— OBJECTIVE —
Revise the following lines so that every occurrence of "Foto galerije" becomes "Galerije fotografija", with all other text left unchanged.

— INFORMATION PROVIDED —
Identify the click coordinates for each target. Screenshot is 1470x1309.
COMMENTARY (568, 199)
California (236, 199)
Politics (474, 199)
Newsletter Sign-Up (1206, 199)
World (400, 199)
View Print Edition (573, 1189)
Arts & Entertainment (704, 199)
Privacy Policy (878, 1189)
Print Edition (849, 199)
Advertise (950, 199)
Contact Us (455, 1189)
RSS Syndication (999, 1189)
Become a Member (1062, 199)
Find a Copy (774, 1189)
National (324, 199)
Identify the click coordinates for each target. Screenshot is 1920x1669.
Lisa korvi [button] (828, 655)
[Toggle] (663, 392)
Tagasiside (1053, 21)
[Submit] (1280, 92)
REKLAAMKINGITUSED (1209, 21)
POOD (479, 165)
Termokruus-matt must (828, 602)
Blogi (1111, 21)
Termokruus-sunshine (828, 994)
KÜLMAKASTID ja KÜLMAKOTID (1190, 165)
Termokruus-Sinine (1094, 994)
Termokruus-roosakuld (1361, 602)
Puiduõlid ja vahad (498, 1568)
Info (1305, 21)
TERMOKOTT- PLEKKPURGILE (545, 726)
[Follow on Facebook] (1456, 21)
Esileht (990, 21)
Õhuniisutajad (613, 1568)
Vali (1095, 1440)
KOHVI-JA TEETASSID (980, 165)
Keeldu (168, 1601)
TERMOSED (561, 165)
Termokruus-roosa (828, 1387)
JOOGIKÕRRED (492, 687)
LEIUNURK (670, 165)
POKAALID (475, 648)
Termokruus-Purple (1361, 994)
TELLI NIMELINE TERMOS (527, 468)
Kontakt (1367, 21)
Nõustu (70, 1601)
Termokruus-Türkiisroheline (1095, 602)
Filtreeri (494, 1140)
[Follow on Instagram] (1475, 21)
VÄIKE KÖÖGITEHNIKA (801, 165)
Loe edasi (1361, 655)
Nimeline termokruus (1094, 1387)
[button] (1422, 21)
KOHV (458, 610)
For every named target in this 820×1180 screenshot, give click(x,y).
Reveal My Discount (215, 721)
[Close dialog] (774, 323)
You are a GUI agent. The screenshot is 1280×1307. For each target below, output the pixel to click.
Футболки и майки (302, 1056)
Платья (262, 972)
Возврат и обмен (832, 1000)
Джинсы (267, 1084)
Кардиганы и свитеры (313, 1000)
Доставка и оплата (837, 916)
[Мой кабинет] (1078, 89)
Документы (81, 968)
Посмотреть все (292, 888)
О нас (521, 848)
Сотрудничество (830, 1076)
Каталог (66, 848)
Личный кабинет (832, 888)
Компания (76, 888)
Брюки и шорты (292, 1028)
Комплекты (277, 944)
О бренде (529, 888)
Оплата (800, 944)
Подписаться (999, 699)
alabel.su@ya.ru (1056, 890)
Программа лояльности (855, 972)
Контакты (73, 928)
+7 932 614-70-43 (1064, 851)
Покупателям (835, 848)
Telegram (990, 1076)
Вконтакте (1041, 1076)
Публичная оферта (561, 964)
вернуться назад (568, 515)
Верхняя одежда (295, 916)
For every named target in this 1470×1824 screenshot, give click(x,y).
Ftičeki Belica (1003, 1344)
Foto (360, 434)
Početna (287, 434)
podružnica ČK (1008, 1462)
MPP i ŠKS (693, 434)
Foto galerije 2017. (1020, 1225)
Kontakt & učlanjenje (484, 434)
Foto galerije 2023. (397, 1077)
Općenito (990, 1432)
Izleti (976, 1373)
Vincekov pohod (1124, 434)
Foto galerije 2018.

— EXERCISE OUTPUT —
Identify the click coordinates for each target. Screenshot is 1470x1309.
COMMENTARY (568, 199)
California (236, 199)
Politics (474, 199)
Newsletter Sign-Up (1206, 199)
World (400, 199)
View Print Edition (573, 1189)
Arts & Entertainment (704, 199)
Privacy Policy (878, 1189)
Print Edition (849, 199)
Advertise (950, 199)
Contact Us (455, 1189)
RSS Syndication (999, 1189)
Become a Member (1062, 199)
Find a Copy (774, 1189)
National (324, 199)
Identify the click coordinates for each target. Screenshot is 1920x1669.
Lisa korvi [button] (828, 655)
[Toggle] (663, 392)
Tagasiside (1053, 21)
[Submit] (1280, 92)
REKLAAMKINGITUSED (1209, 21)
POOD (479, 165)
Termokruus-matt must (828, 602)
Blogi (1111, 21)
Termokruus-sunshine (828, 994)
KÜLMAKASTID ja KÜLMAKOTID (1190, 165)
Termokruus-Sinine (1094, 994)
Termokruus-roosakuld (1361, 602)
Puiduõlid ja vahad (498, 1568)
Info (1305, 21)
TERMOKOTT- PLEKKPURGILE (545, 726)
[Follow on Facebook] (1456, 21)
Esileht (990, 21)
Õhuniisutajad (613, 1568)
Vali (1095, 1440)
KOHVI-JA TEETASSID (980, 165)
Keeldu (168, 1601)
TERMOSED (561, 165)
Termokruus-roosa (828, 1387)
JOOGIKÕRRED (492, 687)
LEIUNURK (670, 165)
POKAALID (475, 648)
Termokruus-Purple (1361, 994)
TELLI NIMELINE TERMOS (527, 468)
Kontakt (1367, 21)
Nõustu (70, 1601)
Termokruus-Türkiisroheline (1095, 602)
Filtreeri (494, 1140)
[Follow on Instagram] (1475, 21)
VÄIKE KÖÖGITEHNIKA (801, 165)
Loe edasi (1361, 655)
Nimeline termokruus (1094, 1387)
[button] (1422, 21)
KOHV (458, 610)
For every named target in this 820×1180 screenshot, give click(x,y).
Reveal My Discount (215, 721)
[Close dialog] (774, 323)
You are a GUI agent. The screenshot is 1280×1307. For each target below, output the pixel to click.
Футболки и майки (302, 1056)
Платья (262, 972)
Возврат и обмен (832, 1000)
Джинсы (267, 1084)
Кардиганы и свитеры (313, 1000)
Доставка и оплата (837, 916)
[Мой кабинет] (1078, 89)
Документы (81, 968)
Посмотреть все (292, 888)
О нас (521, 848)
Сотрудничество (830, 1076)
Каталог (66, 848)
Личный кабинет (832, 888)
Компания (76, 888)
Брюки и шорты (292, 1028)
Комплекты (277, 944)
О бренде (529, 888)
Оплата (800, 944)
Подписаться (999, 699)
alabel.su@ya.ru (1056, 890)
Программа лояльности (855, 972)
Контакты (73, 928)
+7 932 614-70-43 (1064, 851)
Покупателям (835, 848)
Telegram (990, 1076)
Вконтакте (1041, 1076)
Публичная оферта (561, 964)
вернуться назад (568, 515)
Верхняя одежда (295, 916)
For every named target in this 1470×1824 screenshot, give click(x,y).
Ftičeki Belica (1003, 1344)
Foto (360, 434)
Početna (287, 434)
podružnica ČK (1008, 1462)
MPP i ŠKS (693, 434)
Galerije fotografija 2017. (1020, 1225)
Kontakt & učlanjenje (484, 434)
Galerije fotografija 2023. (397, 1077)
Općenito (990, 1432)
Izleti (976, 1373)
Vincekov pohod (1124, 434)
Galerije fotografija 2018.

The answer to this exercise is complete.